* [TASK GOAL]
Output, exactly and in full, the entries that appear below.

Extracted records:

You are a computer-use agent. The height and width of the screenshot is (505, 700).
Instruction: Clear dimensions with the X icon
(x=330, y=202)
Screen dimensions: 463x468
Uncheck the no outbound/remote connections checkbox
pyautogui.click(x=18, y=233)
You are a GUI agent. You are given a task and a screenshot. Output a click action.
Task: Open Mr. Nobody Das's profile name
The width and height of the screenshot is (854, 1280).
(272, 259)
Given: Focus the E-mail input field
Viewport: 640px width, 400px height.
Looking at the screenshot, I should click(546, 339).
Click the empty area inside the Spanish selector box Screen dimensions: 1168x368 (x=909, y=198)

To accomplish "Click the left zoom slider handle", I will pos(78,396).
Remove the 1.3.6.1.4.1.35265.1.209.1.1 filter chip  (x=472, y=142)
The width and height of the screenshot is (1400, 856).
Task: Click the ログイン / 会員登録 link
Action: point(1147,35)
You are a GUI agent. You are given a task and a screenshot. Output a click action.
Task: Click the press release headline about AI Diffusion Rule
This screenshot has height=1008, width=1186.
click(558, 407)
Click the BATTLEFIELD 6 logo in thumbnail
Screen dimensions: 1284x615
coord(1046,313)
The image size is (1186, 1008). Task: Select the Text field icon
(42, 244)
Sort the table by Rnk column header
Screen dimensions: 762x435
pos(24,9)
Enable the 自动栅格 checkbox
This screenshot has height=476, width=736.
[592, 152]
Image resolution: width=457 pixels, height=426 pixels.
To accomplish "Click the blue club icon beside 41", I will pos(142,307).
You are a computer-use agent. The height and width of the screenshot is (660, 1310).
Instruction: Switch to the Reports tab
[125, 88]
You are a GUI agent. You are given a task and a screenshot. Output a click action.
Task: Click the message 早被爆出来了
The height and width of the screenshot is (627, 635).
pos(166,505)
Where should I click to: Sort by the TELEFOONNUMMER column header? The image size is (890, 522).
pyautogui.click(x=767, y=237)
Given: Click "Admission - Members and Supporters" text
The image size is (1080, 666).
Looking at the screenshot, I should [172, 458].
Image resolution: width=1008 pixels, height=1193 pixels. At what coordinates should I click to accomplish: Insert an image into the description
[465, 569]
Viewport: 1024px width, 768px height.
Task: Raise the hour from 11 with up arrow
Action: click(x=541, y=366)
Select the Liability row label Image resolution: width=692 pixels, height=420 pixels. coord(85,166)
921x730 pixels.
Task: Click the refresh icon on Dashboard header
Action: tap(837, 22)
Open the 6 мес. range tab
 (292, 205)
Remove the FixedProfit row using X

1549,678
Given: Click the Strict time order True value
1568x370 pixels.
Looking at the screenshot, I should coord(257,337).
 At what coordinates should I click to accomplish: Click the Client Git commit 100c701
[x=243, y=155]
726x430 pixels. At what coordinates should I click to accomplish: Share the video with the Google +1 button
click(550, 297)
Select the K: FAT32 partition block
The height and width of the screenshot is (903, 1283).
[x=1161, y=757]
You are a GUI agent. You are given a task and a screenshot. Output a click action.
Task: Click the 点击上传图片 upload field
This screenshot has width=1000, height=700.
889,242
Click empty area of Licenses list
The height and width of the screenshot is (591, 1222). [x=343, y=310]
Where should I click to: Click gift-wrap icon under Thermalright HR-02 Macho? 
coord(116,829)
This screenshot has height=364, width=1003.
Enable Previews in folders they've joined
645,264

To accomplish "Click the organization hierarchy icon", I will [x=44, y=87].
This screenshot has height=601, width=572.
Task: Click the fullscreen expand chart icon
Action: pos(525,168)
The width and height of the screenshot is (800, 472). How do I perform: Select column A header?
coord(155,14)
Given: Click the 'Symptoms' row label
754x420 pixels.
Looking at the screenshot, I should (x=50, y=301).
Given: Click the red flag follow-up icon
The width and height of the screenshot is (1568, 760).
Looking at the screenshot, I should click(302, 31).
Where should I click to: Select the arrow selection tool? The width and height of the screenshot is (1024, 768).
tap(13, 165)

* [RESULT FOR THIS TASK]
You are a computer-use agent. The height and width of the screenshot is (505, 700).
Instruction: Clear dimensions with the X icon
(x=330, y=202)
Screen dimensions: 463x468
Uncheck the no outbound/remote connections checkbox
pyautogui.click(x=18, y=233)
You are a GUI agent. You are given a task and a screenshot. Output a click action.
Task: Open Mr. Nobody Das's profile name
The width and height of the screenshot is (854, 1280).
(272, 259)
Given: Focus the E-mail input field
Viewport: 640px width, 400px height.
Looking at the screenshot, I should click(546, 339).
Click the empty area inside the Spanish selector box Screen dimensions: 1168x368 (x=909, y=198)

To accomplish "Click the left zoom slider handle", I will pos(78,396).
Remove the 1.3.6.1.4.1.35265.1.209.1.1 filter chip  (x=472, y=142)
The width and height of the screenshot is (1400, 856).
Task: Click the ログイン / 会員登録 link
Action: point(1147,35)
You are a GUI agent. You are given a task and a screenshot. Output a click action.
Task: Click the press release headline about AI Diffusion Rule
This screenshot has height=1008, width=1186.
click(558, 407)
Click the BATTLEFIELD 6 logo in thumbnail
Screen dimensions: 1284x615
coord(1046,313)
The image size is (1186, 1008). Task: Select the Text field icon
(42, 244)
Sort the table by Rnk column header
Screen dimensions: 762x435
pos(24,9)
Enable the 自动栅格 checkbox
This screenshot has height=476, width=736.
[592, 152]
Image resolution: width=457 pixels, height=426 pixels.
To accomplish "Click the blue club icon beside 41", I will pos(142,307).
You are a computer-use agent. The height and width of the screenshot is (660, 1310).
Instruction: Switch to the Reports tab
[125, 88]
You are a GUI agent. You are given a task and a screenshot. Output a click action.
Task: Click the message 早被爆出来了
The height and width of the screenshot is (627, 635).
pos(166,505)
Where should I click to: Sort by the TELEFOONNUMMER column header? The image size is (890, 522).
pyautogui.click(x=767, y=237)
Given: Click "Admission - Members and Supporters" text
The image size is (1080, 666).
Looking at the screenshot, I should [172, 458].
Image resolution: width=1008 pixels, height=1193 pixels. At what coordinates should I click to accomplish: Insert an image into the description
[465, 569]
Viewport: 1024px width, 768px height.
Task: Raise the hour from 11 with up arrow
Action: click(x=541, y=366)
Select the Liability row label Image resolution: width=692 pixels, height=420 pixels. coord(85,166)
921x730 pixels.
Task: Click the refresh icon on Dashboard header
Action: tap(837, 22)
Open the 6 мес. range tab
 (292, 205)
Remove the FixedProfit row using X

1549,678
Given: Click the Strict time order True value
1568x370 pixels.
Looking at the screenshot, I should coord(257,337).
 At what coordinates should I click to accomplish: Click the Client Git commit 100c701
[x=243, y=155]
726x430 pixels. At what coordinates should I click to accomplish: Share the video with the Google +1 button
click(550, 297)
Select the K: FAT32 partition block
The height and width of the screenshot is (903, 1283).
[x=1161, y=757]
You are a GUI agent. You are given a task and a screenshot. Output a click action.
Task: Click the 点击上传图片 upload field
This screenshot has width=1000, height=700.
889,242
Click empty area of Licenses list
The height and width of the screenshot is (591, 1222). [x=343, y=310]
Where should I click to: Click gift-wrap icon under Thermalright HR-02 Macho? 
coord(116,829)
This screenshot has height=364, width=1003.
Enable Previews in folders they've joined
645,264

To accomplish "Click the organization hierarchy icon", I will [x=44, y=87].
This screenshot has height=601, width=572.
Task: Click the fullscreen expand chart icon
Action: pos(525,168)
The width and height of the screenshot is (800, 472). How do I perform: Select column A header?
coord(155,14)
Given: Click the 'Symptoms' row label
754x420 pixels.
Looking at the screenshot, I should (x=50, y=301).
Given: Click the red flag follow-up icon
The width and height of the screenshot is (1568, 760).
Looking at the screenshot, I should click(302, 31).
Where should I click to: Select the arrow selection tool? The width and height of the screenshot is (1024, 768).
tap(13, 165)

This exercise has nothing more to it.